The “Black Women in Film” series previously screened Dee Rees’most recent film, Mudbound (2017), which she also wrote and directed. Mudbound, a historical period drama, tells the story of two post-World War II families—one black, one white—their relationship with one another, and racism in rural Mississippi. Mudbound was praised by critics and Rees’ script was nominated for Best Adapted Screenplay at the 2018 Academy Awards. 

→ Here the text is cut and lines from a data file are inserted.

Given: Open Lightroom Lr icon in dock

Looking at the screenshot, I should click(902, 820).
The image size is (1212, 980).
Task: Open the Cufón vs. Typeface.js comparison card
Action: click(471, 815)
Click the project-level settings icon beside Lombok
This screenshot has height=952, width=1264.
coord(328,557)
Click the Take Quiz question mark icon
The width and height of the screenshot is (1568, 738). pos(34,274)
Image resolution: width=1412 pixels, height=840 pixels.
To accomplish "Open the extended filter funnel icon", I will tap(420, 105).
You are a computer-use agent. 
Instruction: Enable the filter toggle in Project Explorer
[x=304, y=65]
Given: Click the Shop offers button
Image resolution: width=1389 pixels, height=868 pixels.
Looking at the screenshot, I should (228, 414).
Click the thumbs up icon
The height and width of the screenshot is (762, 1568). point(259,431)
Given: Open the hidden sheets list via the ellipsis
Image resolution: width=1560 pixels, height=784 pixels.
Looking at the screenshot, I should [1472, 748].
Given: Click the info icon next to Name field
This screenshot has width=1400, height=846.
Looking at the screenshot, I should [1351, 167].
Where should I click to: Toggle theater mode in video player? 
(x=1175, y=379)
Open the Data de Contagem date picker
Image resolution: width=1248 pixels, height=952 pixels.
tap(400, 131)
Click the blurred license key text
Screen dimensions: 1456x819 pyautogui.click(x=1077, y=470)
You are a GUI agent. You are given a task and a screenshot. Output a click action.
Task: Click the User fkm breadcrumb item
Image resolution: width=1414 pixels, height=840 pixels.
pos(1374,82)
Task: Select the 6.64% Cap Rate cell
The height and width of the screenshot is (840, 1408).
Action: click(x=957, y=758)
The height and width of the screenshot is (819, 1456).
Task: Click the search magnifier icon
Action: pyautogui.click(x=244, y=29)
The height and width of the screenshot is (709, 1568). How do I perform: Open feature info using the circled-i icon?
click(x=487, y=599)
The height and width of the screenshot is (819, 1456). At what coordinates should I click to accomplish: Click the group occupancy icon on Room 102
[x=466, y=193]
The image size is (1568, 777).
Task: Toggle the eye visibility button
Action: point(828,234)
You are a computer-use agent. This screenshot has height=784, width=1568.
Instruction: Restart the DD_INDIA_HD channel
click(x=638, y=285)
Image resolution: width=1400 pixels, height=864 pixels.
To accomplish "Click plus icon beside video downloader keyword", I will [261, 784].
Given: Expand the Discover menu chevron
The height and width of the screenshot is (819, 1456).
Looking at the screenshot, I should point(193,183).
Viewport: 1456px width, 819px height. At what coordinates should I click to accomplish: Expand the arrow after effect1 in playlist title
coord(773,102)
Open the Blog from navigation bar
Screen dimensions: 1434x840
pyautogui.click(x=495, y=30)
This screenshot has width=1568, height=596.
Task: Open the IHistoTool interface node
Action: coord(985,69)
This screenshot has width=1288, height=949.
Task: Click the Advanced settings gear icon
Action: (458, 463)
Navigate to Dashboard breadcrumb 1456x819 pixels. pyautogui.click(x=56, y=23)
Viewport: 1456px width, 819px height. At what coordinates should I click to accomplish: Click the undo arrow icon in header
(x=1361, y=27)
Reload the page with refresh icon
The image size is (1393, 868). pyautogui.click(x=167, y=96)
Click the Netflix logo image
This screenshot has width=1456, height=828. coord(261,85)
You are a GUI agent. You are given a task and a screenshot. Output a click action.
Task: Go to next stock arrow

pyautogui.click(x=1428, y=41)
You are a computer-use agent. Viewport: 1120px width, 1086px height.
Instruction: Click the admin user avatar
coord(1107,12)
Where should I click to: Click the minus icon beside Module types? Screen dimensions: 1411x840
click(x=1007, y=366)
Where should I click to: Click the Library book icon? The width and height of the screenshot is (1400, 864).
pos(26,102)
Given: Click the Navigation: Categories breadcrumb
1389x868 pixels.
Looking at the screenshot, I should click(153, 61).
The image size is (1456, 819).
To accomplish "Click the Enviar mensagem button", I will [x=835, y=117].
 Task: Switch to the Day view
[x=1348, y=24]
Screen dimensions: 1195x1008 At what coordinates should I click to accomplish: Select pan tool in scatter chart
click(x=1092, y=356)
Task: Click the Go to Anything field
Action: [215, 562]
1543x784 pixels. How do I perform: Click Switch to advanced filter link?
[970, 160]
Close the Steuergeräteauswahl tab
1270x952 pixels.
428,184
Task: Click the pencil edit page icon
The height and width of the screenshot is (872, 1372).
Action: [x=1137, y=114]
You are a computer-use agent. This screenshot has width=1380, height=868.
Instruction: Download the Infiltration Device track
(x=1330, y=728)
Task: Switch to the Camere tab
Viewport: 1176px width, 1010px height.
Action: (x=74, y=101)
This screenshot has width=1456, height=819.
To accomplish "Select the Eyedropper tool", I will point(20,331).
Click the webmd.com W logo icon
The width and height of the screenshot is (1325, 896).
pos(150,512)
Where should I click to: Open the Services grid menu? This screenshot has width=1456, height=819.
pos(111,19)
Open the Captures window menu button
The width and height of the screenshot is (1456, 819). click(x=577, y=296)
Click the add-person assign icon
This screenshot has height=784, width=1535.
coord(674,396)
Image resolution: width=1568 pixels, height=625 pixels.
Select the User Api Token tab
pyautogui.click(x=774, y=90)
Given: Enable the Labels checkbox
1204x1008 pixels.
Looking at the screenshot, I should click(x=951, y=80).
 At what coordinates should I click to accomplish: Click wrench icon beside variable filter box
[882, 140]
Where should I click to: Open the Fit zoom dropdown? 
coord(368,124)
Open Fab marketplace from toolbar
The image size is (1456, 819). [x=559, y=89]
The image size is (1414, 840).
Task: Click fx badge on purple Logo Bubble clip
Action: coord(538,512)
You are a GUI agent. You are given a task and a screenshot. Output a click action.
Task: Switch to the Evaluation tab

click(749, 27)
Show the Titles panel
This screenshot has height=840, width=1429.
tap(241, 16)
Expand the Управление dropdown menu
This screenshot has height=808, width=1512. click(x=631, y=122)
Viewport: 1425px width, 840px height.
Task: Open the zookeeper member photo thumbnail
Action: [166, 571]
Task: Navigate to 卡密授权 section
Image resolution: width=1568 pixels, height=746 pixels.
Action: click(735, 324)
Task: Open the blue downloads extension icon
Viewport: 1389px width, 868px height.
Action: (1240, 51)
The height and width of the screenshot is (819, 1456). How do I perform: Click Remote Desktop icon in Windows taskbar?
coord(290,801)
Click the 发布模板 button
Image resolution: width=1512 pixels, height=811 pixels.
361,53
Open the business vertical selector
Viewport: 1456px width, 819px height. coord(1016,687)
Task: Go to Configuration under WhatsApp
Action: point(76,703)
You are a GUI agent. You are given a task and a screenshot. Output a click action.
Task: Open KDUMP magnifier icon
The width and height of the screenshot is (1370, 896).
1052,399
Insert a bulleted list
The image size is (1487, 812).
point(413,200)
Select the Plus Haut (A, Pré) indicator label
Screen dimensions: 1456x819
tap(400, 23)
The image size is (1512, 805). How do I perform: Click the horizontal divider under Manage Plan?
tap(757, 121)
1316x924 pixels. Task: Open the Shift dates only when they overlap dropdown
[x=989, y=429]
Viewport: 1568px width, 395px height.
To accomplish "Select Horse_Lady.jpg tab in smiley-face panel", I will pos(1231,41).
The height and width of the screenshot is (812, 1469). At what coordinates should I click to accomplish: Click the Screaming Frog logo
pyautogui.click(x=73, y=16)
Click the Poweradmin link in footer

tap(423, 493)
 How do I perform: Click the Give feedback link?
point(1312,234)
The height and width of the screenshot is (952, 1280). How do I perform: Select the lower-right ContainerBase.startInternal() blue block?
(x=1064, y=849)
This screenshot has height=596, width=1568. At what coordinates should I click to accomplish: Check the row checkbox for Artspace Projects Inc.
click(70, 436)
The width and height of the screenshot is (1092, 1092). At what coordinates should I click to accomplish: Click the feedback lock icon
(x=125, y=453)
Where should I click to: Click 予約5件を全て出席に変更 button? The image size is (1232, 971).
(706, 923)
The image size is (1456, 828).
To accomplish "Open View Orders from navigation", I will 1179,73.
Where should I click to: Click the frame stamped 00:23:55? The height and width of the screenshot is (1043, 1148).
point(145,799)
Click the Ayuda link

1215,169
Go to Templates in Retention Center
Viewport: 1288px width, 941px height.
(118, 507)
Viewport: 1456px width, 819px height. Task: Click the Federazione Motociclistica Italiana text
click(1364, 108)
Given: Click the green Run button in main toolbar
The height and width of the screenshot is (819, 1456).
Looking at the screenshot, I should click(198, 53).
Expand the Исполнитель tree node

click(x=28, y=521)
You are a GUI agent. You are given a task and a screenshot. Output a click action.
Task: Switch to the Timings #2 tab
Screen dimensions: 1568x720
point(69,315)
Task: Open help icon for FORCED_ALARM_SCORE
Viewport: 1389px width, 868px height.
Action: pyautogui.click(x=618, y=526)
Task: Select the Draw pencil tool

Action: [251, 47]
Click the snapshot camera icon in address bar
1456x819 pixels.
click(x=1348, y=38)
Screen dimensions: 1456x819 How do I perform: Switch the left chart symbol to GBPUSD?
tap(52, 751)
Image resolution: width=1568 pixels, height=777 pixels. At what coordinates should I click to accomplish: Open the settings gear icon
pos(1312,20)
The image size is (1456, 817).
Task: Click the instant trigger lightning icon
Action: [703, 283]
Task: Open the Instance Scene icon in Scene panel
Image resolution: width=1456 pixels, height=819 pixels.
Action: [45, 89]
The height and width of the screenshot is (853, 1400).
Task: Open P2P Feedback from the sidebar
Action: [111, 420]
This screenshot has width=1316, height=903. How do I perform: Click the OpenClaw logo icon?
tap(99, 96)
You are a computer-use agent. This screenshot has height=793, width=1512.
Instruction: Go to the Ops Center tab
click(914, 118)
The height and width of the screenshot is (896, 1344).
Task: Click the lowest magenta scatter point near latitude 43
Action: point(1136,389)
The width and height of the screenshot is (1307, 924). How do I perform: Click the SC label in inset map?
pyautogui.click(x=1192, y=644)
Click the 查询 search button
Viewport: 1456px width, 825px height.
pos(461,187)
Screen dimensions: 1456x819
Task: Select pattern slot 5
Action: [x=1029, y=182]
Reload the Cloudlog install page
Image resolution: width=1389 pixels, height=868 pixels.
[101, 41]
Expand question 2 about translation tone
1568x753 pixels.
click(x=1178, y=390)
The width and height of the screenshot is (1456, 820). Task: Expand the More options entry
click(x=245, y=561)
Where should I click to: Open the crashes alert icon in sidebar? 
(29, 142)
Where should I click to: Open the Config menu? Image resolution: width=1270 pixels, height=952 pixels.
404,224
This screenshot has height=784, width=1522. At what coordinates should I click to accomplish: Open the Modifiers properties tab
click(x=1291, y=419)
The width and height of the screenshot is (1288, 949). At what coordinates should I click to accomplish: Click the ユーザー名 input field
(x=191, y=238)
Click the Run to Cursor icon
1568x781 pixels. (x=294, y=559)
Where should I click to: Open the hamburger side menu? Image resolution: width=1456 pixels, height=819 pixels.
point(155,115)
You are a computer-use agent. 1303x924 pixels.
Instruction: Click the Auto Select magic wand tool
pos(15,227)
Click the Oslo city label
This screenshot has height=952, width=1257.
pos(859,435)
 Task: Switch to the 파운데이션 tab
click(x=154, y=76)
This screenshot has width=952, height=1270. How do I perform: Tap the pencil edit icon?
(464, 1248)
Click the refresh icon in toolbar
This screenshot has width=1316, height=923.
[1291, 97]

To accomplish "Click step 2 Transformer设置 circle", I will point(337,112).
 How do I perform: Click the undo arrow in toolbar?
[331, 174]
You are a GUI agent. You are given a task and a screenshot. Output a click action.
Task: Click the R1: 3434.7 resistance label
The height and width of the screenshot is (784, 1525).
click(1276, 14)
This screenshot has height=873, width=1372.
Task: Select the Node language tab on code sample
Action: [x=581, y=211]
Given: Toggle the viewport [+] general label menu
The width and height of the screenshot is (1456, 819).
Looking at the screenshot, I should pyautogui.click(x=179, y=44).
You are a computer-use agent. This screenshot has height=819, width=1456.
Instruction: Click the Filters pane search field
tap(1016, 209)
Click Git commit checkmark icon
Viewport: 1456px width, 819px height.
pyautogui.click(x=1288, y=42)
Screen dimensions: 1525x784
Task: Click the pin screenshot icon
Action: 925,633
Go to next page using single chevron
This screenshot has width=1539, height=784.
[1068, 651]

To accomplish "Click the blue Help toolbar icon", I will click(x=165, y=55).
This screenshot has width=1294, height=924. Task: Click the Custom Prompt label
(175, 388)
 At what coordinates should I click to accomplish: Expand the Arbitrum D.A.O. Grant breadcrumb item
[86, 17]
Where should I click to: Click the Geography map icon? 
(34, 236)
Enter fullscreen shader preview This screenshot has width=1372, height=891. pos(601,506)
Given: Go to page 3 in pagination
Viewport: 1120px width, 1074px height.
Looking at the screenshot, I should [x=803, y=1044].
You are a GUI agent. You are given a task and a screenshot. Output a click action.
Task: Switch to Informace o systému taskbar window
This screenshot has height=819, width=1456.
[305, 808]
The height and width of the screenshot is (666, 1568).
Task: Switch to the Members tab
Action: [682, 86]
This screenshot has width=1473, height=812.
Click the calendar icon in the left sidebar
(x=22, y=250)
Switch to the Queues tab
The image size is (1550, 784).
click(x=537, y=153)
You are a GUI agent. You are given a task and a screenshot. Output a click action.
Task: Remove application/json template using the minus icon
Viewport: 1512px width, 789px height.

Mudbound’s promotion of black women in film stretched beyond the directorial position. Rachel Morrison, the director of photography, was nominated for Best Cinematography at the Oscars. Morrison became the first ever woman to be nominated in the category. Additionally, well-known actress/musician Mary J. Blige became the first African-American woman to receive multiple Oscar nominations in the same year, with nods for Best Supporting Actress and Best Original Song. 

Another black woman making significant strides for African-American representation in film is writer and director Ava DuVernay. Her breakout film Selma (2014), a Dr. Martin Luther King, Jr. biopic, was nominated for Best Picture at the 2015 Academy Awards, making DuVernay the first black female director to have her film nominated for Best Picture.

DuVernay’s historical documentary 13th (2016)—named after the 13th Amendment of the U.S. Constitution, which outlawed slavery—explores issues of racial injustice present in the American prison system, specifically the mass incarceration of African American men. 

13th went on to be nominated for Best Documentary Feature at the 2017 Academy Awards, making DuVernay the first black woman to be nominated by the Academy in the Best Director category.

DuVernay’s recent fantasy film A Wrinkle in Time—a Disney adaptation of the 1962 novel by the same name—was released in March of this year. Featuring Oprah Winfrey, Mindy Kaling, and Reese Witherspoon, A Wrinkle in Time was celebrated for its message of female empowerment and diversity. DuVernay became the first woman of color to direct a live-action film with a budget of over $100 million, and the third woman to do so after Kathryn Bigelow (K-19: The Widowmaker, 2002) and Patty Jenkins (Wonder Woman, 2017).

DuVernay will be continuing her hot streak with another blockbuster, having recently been hired by Warner Bros. and DC Comics to direct a big-budget adaptation of The New Gods, a comic-book series from the 1970s.

Ultimately, the works of Rees and DuVernay serve as testaments to the abilities of African American women to create meaningful, entertaining, and important films when granted the opportunity. Many are hopeful that Hollywood studios will take notice of their success and offer a greater amount of directorial opportunities for not only African American women, but all women of color.